For once I’ve already devoured the book before it comes out in film.
Not my usual choice, it was a great holiday read and almost brought about a conversion. The hostile claustrophobic atmosphere of the fifties Soviet State was well covered and all too plausible. That it was about child abuse and murder that the Soviet state refused even to acknowledge is an irony, if nothing else, with the DPP’s recent catastrophic blow to victims (not in the public interest to be seen to act fairly.)
It seems iniquitous not to shout out at the injustice done by our liberal state to the victims of abuse.
A shame then that they say the film has dulled a taught psychological thriller and immersed everything in a ‘cloudy brown soup’
Apart from families, memories, Ireland and a host of other things, The Gathering is about child abuse. There is nothing in the blurb that even mentions this and I feel in the light of recent disclosures and the extent of institutionalised abuse that this is very telling.
The book is about the knowing, the guilt, the suspicion and the total destruction of the child and perhaps all those who knew and, either were too young to know what they knew, or denied it.
It seems with Rotherham in the news so dramatically that we are all guilty of silence. A culture of silence when no one would believe you if you said the word aloud or accused the favourite uncle, brother, father, grandfather, step father, or even friend of the family.

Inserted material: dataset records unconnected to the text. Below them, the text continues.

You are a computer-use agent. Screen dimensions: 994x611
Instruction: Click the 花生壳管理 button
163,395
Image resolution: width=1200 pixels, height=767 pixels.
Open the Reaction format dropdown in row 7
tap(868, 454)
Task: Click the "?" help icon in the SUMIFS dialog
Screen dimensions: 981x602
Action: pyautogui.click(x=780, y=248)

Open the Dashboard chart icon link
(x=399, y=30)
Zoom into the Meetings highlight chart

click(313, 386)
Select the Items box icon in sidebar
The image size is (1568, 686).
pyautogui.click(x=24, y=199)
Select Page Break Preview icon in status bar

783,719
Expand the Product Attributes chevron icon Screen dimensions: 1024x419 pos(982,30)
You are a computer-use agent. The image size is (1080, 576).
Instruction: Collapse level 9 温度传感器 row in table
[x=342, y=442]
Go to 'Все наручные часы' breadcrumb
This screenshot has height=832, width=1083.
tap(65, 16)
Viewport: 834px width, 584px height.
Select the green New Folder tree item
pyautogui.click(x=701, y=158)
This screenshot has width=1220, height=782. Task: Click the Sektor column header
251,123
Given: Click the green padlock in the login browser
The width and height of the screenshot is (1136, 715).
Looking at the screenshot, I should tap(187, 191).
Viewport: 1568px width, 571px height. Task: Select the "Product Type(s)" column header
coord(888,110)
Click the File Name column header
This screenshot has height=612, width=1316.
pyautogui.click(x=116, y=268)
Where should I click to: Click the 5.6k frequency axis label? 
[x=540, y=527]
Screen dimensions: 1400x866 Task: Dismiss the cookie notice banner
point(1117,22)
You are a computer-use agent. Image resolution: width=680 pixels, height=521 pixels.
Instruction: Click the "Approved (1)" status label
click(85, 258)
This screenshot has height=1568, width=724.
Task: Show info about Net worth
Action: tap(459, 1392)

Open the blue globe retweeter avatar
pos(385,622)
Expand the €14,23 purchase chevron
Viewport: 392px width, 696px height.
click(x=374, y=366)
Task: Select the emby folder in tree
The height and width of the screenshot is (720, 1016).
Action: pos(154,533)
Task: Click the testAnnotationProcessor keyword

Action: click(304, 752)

The prevalence of paedophilia feels like the fall of the Roman Empire. Those last days of debauchery when the worst of the worst of people’s nature was allowed to let rip. Perhaps a penchant for sex with children is part of some people’s nature and as difficult to renounce as over eating or over drinking but that does not make it OK or mean that control cannot be exercised. I think I’d be with Nancy Reagan on this – Just say no.